Secretary of Foreign Affairs and Trade
- In office 2002–2009
- Preceded by: Neil Walter
- Succeeded by: John Allen

High Commissioner to Australia
- In office 1999–2002
- Preceded by: Graham Fortune
- Succeeded by: Kate Lackey

Chief Executive of the Department of Prime Minister and Cabinet
- In office 1991–1998
- Prime Minister: Jim Bolger, Jenny Shipley
- Succeeded by: Mark Prebble

Personal details
- Born: Simon Peter Wallace Murdoch 1948 (age 77–78)

= Simon Murdoch =

New Zealand diplomat and public servant

Simon Peter Wallace Murdoch (born 1948) is a New Zealand diplomat and public servant. He was New Zealand's Secretary of Foreign Affairs and Trade and was previously New Zealand High Commissioner to Canberra, and Chief Executive of the Department of Prime Minister and Cabinet.

==Early life and education==
Murdoch attended University of Canterbury, where he gained a first class master's degree with honours in history.

==Ministry of Foreign Affairs==
Murdoch joined the Ministry of Foreign Affairs in 1972. He had an early posting to Canberra, before joining the Department of the Prime Minister and Cabinet in 1980 as foreign affairs adviser to Prime Minister Rob Muldoon.

In 1983, Murdoch was assistant head of the Asian division in the Ministry of Foreign Affairs. Later that year, he was posted to Washington, D.C., as political counsellor, and the New Zealand intelligence liaison officer to the United States.

In 1987, Murdoch returned to New Zealand and became head of the Australia Division in the Ministry of Foreign Affairs.

In 1989, Murdoch was seconded to the Department of Prime Minister and Cabinet to be head of the Policy Advisory Group. In 1991, State Services Commissioner Don Hunn appointed Murdoch to the post of Secretary of the Department of Prime Minister and Cabinet.

Murdoch was head of the department of Prime Minister and Cabinet under Prime Ministers Jim Bolger and Jenny Shipley. He left the post in 1998, to become visiting professor of Public Policy and Management at Victoria University of Wellington for a year.

In 1999, Murdoch was appointed New Zealand High Commissioner to Australia.

In 2002, Murdoch succeeded Neil Walter as New Zealand's Secretary of Foreign Affairs.
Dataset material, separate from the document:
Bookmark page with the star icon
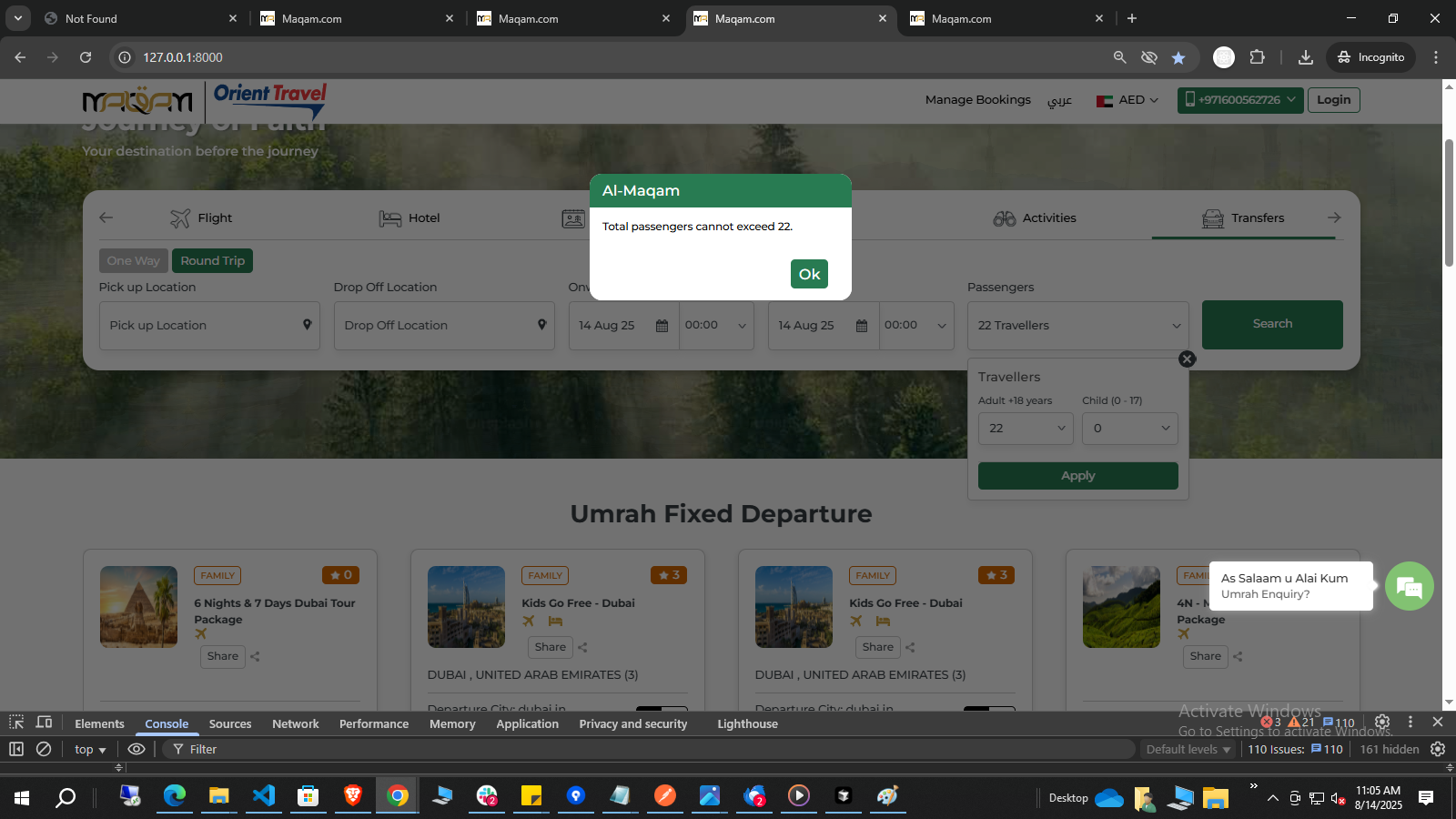click(x=1178, y=57)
He retired from that position in 2009. In the 2009 Queen's Birthday Honours, Murdoch was appointed a Companion of the New Zealand Order of Merit, for public services, lately as Secretary of Foreign Affairs.

==GCSB==
In 2010 he conducted a review of New Zealand intelligence agencies, and for two periods before and after the appointment of Lt Gen Sir Jerry Mateparae, he was acting chief executive and director of the GCSB. During his second stint in the position he presided over the illegal surveillance of Kim Dotcom, but left weeks before the raid was carried out on 20 January 2013.